Standing in the middle of the hallway was a six-foot stone statue of a man in armor with both hands resting on the pommel of an oversized black stone sword. The statue was formed of the same black granite as the walls of the Keep, but it had a finely carved quality about it that made it look almost alive. The remnants of more than a dozen long-dead corpses were scattered carelessly around its feet.
Alexander knew instinctively that the line before him was a warning, that crossing it would awaken the sentinel. He could see the likely result of such an action scattered about the floor. Some of the skeletons were broken and dismembered. Others were intact, yet seemed to have crumpled to the floor, most likely after the length of a sword had been withdrawn from their bodies, leaving them where they fell in a carelessly discarded heap.

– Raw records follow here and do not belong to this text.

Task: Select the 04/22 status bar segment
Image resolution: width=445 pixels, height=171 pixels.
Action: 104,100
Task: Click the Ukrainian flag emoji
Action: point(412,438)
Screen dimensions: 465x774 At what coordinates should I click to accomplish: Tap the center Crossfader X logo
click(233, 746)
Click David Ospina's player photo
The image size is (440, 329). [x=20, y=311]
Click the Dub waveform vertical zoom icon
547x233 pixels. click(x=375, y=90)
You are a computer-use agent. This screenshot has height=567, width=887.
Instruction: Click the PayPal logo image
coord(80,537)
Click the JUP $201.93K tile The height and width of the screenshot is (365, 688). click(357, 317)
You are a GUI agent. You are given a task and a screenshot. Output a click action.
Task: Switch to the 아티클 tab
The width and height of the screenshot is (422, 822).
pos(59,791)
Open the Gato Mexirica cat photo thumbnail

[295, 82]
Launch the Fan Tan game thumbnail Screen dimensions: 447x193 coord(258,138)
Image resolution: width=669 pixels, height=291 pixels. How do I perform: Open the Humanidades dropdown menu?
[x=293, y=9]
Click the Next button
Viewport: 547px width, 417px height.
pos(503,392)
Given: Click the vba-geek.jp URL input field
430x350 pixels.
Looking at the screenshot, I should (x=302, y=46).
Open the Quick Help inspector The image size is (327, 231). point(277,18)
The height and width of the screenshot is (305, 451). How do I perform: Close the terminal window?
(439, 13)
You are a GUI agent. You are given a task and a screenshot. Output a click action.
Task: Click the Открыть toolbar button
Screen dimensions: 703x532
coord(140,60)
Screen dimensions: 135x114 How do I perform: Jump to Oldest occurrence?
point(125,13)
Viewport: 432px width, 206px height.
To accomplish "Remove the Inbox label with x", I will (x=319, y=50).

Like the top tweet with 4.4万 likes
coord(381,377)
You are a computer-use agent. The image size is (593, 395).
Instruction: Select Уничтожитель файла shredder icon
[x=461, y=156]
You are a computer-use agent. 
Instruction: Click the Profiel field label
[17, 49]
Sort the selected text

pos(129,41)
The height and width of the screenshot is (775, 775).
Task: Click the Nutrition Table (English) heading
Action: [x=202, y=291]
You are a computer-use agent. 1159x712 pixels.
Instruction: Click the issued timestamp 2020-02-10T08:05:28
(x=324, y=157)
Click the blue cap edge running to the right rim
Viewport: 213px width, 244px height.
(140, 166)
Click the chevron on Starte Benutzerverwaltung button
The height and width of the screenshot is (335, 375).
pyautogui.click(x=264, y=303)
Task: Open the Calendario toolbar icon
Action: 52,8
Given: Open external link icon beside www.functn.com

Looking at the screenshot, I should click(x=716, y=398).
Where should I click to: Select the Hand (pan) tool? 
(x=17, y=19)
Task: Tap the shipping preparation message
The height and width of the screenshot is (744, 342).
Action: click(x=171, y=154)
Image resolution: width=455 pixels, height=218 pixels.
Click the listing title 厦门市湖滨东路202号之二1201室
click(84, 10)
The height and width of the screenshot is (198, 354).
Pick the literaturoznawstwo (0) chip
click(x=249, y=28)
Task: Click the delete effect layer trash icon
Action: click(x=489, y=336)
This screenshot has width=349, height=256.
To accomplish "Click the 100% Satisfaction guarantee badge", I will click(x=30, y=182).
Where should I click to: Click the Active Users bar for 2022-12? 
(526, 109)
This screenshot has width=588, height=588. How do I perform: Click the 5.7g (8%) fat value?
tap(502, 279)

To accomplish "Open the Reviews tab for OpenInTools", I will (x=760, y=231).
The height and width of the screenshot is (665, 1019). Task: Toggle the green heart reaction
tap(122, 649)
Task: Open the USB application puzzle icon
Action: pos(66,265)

The Keep Master’s tower lay beyond the stone sentinel. Alexander reached into the ring with his mind and looked for this place. The vast complexity of the Keep blurred past his mind’s eye until he saw the place where he was standing. He saw nothing except the end of the passageway and a secure portal leading to the central tower. There wasn’t a sentinel or a line on the floor or any indication of a guardian.
He stood at the threshold, looking at the sentinel. He’d traveled so far and endured so much to bring him to this place. The simple choice that lay before him was to cross the line or turn back. He knew even as the thought formed that he wouldn’t turn back. The only course he could choose was forward. To turn back was to abandon reason, life, and the future. With the calm certainty of a decision made, he turned to Isabel and smiled.
“I love you,” he said and then stepped over the line.